The series can be written as,

`1/(2*1+1)+1/(2*2+1)+1/(2*3+1)+1/(2*4+1)+1/(2*5+1)+.........`

Based on the above pattern we can write the series as,

`sum_(n=1)^oo1/(2n+1)`

The integral test is applicable if f is positive, continuous and decreasing function on the interval `[k,oo)` where `k>=1` and `a_n=f(x)` . Then the series converges or diverges if and only if the improper integral `int_k^oof(x)dx` converges or diverges.

For the given series `a_n=1/(2n+1)`

Consider `f(x)=1/(2x+1)`

Refer to the attached graph of the function. From the graph we can see that the function is positive, continuous and decreasing on the interval `[1,oo)`

We can also determine whether function is decreasing by finding the derivative f'(x) such that `f'(x)<0` for `x>=1`

We can apply the integral test, as the function satisfies the conditions for the integral test.

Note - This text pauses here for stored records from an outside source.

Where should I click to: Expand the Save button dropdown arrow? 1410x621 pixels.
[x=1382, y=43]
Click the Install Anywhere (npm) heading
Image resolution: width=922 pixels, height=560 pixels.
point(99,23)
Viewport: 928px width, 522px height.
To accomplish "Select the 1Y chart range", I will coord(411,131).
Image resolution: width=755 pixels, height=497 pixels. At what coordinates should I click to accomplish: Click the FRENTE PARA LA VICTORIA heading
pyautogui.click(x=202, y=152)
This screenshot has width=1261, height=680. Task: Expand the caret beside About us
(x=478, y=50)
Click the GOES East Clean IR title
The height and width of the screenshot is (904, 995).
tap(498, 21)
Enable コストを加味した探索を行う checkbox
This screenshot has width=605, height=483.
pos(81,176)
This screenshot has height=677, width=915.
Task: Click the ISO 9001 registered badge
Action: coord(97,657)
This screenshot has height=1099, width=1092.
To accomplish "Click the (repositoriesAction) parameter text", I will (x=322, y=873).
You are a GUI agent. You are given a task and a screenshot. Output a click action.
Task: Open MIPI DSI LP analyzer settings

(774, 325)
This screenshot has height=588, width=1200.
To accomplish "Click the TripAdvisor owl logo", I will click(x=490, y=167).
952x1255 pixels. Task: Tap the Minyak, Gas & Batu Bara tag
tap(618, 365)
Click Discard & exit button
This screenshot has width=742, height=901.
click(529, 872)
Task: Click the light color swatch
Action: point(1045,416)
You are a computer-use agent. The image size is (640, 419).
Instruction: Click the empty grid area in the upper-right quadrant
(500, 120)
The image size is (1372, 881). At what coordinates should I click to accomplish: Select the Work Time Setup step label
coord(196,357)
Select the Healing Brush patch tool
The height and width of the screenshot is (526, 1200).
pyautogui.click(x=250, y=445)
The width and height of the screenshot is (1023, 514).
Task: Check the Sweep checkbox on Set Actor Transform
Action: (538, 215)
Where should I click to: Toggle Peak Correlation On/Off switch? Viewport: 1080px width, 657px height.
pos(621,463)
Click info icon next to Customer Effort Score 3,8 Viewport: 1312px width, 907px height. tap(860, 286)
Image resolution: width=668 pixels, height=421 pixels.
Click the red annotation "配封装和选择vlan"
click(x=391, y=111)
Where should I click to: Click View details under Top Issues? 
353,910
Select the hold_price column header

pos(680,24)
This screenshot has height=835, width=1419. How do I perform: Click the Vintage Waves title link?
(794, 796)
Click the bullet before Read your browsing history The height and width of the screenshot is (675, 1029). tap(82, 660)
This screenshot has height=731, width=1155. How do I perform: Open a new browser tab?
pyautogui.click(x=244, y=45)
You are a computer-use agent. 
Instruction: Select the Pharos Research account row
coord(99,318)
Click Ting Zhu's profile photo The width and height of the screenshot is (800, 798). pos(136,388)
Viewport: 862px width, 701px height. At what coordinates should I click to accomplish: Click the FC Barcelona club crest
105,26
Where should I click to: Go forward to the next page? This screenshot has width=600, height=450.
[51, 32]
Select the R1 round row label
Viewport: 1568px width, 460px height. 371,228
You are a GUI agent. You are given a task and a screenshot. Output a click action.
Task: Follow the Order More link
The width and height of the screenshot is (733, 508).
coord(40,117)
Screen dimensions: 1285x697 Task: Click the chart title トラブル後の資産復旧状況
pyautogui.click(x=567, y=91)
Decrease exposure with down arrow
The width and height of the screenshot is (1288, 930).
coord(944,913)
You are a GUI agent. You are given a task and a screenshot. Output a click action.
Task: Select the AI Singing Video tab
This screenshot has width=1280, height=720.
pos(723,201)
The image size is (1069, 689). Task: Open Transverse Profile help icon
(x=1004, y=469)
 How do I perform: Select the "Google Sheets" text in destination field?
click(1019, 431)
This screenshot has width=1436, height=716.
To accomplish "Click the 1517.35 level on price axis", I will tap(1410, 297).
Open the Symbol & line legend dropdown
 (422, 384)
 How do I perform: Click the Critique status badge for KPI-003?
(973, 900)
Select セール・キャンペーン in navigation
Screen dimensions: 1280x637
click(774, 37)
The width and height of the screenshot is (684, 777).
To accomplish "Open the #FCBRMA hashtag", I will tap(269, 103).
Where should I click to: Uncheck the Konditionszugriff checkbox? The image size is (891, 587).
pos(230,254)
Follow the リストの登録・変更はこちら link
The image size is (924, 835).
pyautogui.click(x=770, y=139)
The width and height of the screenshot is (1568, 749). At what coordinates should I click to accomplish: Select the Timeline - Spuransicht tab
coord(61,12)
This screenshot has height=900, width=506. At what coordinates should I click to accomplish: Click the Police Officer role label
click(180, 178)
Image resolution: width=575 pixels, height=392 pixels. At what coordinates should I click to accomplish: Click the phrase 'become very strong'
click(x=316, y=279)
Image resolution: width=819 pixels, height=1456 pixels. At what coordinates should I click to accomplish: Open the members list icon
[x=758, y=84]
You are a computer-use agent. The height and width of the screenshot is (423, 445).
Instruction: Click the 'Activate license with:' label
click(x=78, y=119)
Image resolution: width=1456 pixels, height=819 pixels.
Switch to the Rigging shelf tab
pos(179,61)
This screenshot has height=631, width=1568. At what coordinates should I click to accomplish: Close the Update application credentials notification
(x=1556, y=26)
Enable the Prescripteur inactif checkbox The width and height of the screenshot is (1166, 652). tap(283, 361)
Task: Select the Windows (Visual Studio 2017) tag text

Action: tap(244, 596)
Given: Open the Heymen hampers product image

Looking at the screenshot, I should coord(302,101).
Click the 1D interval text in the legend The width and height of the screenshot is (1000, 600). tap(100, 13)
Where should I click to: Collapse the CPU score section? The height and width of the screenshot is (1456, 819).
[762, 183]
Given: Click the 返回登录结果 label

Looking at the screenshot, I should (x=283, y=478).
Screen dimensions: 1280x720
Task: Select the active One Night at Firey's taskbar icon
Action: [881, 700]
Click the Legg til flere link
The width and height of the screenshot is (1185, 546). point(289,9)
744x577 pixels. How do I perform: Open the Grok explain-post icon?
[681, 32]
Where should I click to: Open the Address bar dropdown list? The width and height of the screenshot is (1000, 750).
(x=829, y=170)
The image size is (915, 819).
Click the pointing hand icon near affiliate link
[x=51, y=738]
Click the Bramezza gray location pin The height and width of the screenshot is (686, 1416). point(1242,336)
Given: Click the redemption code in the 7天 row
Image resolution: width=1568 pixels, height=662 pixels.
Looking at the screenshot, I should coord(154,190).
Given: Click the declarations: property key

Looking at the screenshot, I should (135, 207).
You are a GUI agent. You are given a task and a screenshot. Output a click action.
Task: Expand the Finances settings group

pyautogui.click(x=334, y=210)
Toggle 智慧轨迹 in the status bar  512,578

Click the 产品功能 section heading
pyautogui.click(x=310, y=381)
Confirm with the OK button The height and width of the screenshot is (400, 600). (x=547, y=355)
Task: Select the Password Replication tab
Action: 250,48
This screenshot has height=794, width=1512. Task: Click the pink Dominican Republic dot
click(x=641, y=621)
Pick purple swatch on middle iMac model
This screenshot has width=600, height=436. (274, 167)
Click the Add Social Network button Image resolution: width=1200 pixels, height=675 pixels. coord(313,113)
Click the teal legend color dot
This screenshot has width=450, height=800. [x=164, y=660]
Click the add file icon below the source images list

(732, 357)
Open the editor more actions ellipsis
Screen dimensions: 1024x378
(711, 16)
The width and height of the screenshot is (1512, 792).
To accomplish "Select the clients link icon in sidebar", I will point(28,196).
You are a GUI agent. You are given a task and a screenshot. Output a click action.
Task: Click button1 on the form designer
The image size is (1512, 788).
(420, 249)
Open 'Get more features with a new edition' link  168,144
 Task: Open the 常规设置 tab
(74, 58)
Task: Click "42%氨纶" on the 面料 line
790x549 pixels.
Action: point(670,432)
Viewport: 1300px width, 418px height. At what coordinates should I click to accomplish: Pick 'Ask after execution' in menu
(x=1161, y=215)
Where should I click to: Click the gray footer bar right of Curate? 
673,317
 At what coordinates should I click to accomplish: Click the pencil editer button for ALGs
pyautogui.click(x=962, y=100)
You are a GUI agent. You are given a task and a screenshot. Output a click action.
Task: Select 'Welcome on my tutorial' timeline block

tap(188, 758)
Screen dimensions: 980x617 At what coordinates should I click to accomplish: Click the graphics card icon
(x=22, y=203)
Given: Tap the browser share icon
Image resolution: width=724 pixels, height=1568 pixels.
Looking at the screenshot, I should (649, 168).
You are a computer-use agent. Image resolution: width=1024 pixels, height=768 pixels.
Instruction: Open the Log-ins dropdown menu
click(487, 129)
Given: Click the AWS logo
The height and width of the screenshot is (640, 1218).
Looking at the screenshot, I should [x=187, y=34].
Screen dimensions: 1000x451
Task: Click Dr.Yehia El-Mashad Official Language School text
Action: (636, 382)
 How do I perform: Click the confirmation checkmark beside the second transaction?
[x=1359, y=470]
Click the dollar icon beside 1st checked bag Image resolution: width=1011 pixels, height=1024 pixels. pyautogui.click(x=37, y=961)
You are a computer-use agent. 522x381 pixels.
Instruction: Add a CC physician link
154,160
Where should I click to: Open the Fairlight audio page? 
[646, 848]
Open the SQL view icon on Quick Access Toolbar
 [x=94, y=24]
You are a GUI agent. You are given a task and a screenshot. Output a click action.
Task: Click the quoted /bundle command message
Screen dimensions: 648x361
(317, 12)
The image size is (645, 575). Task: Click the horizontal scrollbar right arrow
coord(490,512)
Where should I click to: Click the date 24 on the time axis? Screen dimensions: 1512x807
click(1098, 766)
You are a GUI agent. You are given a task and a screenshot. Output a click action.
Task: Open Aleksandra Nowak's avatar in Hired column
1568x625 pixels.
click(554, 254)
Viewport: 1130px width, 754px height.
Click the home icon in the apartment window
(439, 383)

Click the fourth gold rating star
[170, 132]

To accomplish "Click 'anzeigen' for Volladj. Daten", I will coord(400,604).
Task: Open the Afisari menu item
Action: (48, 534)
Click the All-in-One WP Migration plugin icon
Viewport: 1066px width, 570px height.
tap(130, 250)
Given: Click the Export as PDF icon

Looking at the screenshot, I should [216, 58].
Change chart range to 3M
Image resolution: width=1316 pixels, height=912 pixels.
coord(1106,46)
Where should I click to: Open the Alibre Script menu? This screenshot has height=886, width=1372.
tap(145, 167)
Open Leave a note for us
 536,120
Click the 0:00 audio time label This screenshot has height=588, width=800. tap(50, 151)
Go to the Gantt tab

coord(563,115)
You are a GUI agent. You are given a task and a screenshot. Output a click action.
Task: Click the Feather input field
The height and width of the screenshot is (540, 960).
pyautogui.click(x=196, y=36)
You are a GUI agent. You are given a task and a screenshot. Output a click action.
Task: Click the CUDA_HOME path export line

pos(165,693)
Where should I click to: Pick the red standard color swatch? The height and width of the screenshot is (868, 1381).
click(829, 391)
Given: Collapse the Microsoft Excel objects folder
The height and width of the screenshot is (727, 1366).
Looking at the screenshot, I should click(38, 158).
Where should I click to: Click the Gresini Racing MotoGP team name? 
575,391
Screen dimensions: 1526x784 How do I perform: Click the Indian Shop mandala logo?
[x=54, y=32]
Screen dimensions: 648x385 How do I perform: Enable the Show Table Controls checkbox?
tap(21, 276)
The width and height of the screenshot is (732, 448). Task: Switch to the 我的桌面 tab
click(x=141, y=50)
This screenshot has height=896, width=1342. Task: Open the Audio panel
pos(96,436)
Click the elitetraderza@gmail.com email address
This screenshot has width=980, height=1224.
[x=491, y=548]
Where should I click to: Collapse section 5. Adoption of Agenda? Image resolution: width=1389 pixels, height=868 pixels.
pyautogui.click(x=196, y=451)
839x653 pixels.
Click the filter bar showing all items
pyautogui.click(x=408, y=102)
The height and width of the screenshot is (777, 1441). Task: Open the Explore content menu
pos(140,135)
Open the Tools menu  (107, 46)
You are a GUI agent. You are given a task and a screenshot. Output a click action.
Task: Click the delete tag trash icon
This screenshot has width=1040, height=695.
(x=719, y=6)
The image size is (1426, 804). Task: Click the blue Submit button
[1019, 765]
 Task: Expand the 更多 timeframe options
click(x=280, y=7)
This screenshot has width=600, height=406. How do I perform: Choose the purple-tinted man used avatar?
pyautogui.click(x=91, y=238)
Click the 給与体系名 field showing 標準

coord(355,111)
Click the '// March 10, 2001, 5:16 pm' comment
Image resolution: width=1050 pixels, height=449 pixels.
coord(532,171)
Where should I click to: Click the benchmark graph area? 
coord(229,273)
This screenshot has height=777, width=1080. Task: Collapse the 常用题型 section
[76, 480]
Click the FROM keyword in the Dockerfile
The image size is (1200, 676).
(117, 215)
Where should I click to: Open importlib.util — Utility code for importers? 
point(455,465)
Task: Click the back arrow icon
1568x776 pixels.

Now let's determine whether the corresponding improper integral `int_1^oo1/(2x+1)dx` converges or diverges.

`int_1^oo1/(2x+1)dx=lim_(b->oo)int_1^b1/(2x+1)dx`

Let's first evaluate the indefinite integral `int1/(2x+1)dx`

Apply integral substitution:`u=2x+1`

`=>du=2dx`

`int1/(2x+1)dx=int1/u(du)/2`

Take the constant out and use common integral:`int1/xdx=ln|x|`

`=1/2ln|u|`

Substitute back `u=2x+1`

`=1/2ln|2x+1|+C` where C is a constant

`int_1^oo1/(2x+1)dx=lim_(b->oo)[1/2ln|2x+1|]_1^b`

`=lim_(b->oo)1/2[ln|2b+1|-ln|2(1)+1|]`

`=oo-ln3/2`

`=oo`

Since the integral `int_1^oo1/(2x+1)dx` diverges, we conclude from the integral test that the series diverges.